Named Rocket&Tigerli, the building is the brainchild of Danish architects Schmidt Hammer Lassen. With a timber frame and a timber core, the 100-metre-tall structure aims at being the epitome of sustainability
There are the tallest buildings, theand now there’s going to be the tallest timber tower.
If all goes as planned, Switzerland will soon be home to the world’s tallest timber residential building.
The structure named Rocket&Tigerli aims to surpass the 280-foot-tall Mjøstårnet tower in the Norwegian town of Brumunddal, which currently holds the record of being the tallest timber building after opening in 2019. The 18-storey structure contains apartments, office space and the aptly named Wood Hotel.
We take a closer look at the Swiss project and how it could be a model example of sustainable design.
Inside the tallest timber building
Rocket&Tigerli is the brainchild of Danish firm Schmidt Hammer Lassen Architects (SHL).
The project, in the Swiss city of Winterthur, which is located near Zurich, will comprise of four buildings, including one that boasts a 100-metre-tall (328-foot) tower. As per the design, the project will host residential space, student housing, a restaurant, retail spaces, a sky-bar and a hotel.
According to the design, the building will have a mass timber structural core and load-bearing system that was developed in partnership with construction company Implenia and Swiss university ETH Zurich.
Moreover, as per a statement released by the architects, the building will offer modern, high-quality housing with a maximum inflow of daylight.
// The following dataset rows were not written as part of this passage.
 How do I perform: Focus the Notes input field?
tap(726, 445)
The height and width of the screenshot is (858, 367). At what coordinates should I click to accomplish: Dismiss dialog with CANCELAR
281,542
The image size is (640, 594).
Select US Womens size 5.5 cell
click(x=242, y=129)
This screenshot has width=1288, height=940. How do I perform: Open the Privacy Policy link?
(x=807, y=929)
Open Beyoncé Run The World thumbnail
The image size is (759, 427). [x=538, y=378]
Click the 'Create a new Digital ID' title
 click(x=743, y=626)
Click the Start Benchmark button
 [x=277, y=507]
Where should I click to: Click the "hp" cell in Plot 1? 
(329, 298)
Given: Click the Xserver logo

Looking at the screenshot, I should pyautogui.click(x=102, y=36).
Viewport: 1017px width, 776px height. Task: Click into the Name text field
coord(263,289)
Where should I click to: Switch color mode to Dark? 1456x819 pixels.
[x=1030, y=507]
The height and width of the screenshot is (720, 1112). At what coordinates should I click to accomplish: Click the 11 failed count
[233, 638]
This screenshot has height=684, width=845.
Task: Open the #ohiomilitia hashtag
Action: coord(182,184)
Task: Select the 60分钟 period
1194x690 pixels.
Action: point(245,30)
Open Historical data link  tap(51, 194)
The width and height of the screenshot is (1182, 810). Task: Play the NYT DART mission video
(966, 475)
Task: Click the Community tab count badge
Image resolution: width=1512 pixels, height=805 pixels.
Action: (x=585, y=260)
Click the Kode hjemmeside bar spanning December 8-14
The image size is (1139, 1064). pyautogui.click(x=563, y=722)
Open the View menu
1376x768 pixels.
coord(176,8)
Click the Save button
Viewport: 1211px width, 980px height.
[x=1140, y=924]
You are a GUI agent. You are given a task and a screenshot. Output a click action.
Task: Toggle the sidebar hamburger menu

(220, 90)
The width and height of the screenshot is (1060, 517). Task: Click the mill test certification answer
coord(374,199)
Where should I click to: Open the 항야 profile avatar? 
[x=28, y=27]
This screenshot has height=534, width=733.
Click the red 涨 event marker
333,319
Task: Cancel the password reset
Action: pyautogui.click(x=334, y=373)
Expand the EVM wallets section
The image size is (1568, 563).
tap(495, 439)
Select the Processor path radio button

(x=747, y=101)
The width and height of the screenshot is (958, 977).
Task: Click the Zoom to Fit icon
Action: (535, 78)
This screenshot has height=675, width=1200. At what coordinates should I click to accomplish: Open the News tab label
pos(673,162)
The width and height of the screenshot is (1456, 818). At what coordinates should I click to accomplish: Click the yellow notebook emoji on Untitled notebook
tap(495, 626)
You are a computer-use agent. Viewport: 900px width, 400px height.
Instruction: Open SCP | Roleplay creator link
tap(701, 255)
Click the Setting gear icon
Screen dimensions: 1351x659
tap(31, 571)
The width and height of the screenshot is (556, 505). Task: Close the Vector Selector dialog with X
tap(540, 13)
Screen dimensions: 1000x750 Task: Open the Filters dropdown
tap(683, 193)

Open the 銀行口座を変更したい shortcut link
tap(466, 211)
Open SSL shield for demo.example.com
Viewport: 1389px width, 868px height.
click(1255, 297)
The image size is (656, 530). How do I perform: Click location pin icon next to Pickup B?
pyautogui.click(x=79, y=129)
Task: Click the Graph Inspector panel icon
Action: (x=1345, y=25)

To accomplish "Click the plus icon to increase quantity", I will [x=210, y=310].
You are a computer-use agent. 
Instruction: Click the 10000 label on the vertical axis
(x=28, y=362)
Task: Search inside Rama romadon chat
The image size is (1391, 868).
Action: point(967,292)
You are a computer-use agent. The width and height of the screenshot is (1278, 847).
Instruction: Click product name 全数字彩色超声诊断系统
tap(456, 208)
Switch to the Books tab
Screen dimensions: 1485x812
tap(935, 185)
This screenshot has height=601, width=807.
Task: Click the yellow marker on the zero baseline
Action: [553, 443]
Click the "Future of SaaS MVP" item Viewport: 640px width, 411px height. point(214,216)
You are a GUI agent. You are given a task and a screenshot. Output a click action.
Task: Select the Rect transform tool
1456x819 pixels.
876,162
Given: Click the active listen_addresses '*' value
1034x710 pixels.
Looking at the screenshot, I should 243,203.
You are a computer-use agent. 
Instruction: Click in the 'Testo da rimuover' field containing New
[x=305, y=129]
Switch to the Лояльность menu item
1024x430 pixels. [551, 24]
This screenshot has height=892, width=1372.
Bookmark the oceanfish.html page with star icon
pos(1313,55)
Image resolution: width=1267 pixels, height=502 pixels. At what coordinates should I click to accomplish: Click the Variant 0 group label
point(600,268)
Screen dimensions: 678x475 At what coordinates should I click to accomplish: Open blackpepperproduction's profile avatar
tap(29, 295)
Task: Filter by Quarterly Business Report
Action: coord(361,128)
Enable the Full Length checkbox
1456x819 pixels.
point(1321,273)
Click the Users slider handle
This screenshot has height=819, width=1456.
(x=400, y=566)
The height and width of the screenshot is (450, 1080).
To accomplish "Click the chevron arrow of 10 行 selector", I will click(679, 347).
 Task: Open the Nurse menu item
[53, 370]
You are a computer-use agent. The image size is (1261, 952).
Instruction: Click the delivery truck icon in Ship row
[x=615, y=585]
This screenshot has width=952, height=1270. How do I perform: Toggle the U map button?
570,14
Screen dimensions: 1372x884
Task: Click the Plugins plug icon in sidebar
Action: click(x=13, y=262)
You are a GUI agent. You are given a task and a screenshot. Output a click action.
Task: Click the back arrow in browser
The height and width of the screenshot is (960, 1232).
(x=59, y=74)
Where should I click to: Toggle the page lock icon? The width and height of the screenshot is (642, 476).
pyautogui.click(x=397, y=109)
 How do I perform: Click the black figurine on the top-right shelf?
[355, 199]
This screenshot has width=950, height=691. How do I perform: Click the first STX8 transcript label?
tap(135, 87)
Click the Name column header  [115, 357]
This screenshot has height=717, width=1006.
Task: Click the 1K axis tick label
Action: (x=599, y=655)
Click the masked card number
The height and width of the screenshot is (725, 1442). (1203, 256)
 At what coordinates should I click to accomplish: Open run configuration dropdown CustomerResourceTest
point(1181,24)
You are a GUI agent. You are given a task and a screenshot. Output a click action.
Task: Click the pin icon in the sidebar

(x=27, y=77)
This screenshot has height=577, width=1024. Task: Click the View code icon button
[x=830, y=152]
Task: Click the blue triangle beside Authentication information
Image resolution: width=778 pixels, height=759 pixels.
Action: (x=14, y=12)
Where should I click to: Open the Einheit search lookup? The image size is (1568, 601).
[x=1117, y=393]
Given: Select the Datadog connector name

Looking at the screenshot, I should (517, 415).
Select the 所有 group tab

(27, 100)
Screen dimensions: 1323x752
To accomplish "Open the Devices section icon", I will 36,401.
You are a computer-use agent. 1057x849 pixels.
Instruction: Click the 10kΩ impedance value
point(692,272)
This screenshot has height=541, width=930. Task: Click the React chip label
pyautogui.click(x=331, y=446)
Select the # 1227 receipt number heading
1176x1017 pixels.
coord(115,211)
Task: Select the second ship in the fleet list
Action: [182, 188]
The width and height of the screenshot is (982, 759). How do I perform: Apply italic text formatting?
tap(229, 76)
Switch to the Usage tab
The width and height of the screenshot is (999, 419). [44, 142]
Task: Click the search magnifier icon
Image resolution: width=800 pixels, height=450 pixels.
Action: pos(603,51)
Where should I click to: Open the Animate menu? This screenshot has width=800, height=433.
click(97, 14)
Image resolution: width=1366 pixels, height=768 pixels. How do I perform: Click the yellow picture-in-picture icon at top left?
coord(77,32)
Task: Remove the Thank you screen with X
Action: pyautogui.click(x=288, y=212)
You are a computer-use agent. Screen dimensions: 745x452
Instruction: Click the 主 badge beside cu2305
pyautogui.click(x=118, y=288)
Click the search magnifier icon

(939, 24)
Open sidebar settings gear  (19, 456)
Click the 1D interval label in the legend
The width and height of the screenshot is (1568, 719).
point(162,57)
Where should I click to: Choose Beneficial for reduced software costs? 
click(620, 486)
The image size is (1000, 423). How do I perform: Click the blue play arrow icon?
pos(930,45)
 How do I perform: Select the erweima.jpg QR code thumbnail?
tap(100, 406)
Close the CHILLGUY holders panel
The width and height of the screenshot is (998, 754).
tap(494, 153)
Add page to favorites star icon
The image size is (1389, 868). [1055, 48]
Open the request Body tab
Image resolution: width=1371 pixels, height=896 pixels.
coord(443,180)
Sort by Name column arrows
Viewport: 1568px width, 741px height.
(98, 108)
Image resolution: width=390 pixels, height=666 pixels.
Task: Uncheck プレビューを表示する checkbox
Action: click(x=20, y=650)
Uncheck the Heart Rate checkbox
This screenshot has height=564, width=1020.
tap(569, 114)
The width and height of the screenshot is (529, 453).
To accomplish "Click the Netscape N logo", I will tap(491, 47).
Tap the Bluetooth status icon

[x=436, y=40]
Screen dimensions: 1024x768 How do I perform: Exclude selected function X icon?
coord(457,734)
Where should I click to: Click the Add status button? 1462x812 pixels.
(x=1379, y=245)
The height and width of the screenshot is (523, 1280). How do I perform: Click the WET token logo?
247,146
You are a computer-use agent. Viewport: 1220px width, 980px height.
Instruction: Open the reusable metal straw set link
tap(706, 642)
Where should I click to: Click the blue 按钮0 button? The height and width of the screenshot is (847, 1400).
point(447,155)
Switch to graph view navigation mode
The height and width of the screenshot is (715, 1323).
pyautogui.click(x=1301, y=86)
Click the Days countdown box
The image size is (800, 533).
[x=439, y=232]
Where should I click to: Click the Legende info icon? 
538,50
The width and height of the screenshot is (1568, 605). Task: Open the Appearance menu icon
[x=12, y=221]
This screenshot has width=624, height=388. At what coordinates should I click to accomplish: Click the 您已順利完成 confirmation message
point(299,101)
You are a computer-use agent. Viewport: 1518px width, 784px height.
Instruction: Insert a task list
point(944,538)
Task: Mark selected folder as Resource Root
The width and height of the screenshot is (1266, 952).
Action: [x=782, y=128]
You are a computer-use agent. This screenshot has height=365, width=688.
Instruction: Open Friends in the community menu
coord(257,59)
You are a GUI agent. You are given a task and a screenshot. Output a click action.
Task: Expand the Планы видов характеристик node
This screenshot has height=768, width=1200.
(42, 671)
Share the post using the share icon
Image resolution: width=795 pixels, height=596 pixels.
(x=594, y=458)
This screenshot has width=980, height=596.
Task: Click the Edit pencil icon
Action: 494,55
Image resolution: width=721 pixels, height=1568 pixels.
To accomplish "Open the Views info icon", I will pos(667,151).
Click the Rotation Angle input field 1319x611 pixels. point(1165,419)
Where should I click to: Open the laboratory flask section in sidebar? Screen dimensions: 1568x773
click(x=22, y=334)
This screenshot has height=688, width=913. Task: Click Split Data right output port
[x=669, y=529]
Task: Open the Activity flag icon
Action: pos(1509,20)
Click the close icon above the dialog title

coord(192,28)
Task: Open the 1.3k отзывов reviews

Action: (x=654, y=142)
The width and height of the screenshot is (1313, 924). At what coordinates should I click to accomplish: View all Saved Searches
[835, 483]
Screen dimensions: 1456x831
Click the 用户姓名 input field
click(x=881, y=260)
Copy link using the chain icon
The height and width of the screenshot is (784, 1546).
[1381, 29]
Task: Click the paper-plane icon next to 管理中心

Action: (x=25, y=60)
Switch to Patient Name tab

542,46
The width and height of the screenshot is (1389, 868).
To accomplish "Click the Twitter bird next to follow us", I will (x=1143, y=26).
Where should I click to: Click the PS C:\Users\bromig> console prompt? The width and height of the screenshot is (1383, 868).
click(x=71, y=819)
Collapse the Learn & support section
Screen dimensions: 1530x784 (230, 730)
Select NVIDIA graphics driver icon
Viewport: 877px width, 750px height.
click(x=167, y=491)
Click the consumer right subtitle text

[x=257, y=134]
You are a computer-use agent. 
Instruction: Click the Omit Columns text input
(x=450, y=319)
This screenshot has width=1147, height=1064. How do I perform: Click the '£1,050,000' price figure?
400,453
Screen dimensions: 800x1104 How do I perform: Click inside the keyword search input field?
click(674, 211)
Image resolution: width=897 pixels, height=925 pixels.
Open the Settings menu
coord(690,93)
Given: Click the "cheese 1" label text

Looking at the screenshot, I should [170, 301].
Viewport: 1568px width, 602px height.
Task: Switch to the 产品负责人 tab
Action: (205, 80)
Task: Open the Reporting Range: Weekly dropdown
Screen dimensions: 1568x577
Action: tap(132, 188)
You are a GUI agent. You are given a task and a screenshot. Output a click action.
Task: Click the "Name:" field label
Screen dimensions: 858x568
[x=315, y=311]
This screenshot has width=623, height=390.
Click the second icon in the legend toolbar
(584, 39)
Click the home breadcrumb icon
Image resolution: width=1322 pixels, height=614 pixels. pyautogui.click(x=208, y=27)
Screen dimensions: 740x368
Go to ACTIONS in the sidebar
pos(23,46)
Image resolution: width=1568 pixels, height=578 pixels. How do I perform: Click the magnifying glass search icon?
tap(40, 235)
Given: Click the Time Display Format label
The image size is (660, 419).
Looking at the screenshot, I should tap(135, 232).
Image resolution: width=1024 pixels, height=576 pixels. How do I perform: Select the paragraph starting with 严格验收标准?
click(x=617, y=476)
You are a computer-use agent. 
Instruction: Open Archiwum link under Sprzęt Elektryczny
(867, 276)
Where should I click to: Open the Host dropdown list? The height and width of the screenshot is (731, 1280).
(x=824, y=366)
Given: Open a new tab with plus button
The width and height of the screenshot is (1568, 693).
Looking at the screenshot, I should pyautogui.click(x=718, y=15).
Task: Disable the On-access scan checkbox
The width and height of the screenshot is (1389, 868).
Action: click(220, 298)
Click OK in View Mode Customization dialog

The company’s press statement also read that it would also seek to create an active neighbourhood that would be “rooted in the area’s historical context”.
For example, the buildings’ exteriors will be clad in red and yellow terracotta bricks with green detailing to reflect and mimic the red roofs and yellow brick of the area’s surrounding buildings.
Kristian Ahlmark, partner and design director at SHL, explained that the company wanted to create a landmark in the Swiss city.
“It is a big project that will have a significant influence on the community, socially as well as aesthetically. Because of the strong expertise Switzerland has, when it comes to building in wood, we are particularly proud to be working on this ground-breaking project,” she said in the company’s press release.
What makes this structure sustainable and could serve as a model for the future is the fact that it will consist of a timber frame and a timber core.
While other timber towers do exist, they are of the hybrid format — which means that they have a concrete core hosting the elevator and staircases.
However, the Rocket&Tigerli structure would be completely made of mass timber.
For the unversed, mass timber, short for massive timber, involves sticking pieces of soft wood — generally conifers like pine, spruce, or fir, but also sometimes deciduous species such as birch, ash, and beech — together to form larger pieces.
The most common and most familiar form of mass timber is the cross-laminated timber (CLT) can match or exceed the performance of concrete and steel. CLT can be used to make floors, walls, ceilings — entire buildings.
It will be interesting to see how the designers reach the height of 100 metres, as engineers, who worked on the currently tallest tower, Mjøstårnet, had to deal with the issue of swaying.
The firm said, “The project marks a milestone in the construction of timber buildings – not solely because of its 100 metres (328 ft), which set the record for residential buildings with a load-bearing timber construction, but also because it introduces an innovative construction system that examines wood as a natural replacement for concrete.”
By using mass timber, the building process will achieve the target of a lower amount of embedded carbon. This means that the structure would be more environmentally-friendly.
However, people excited for this structure will have to wait till 2026, which is when designers say it will be completed and ready for living.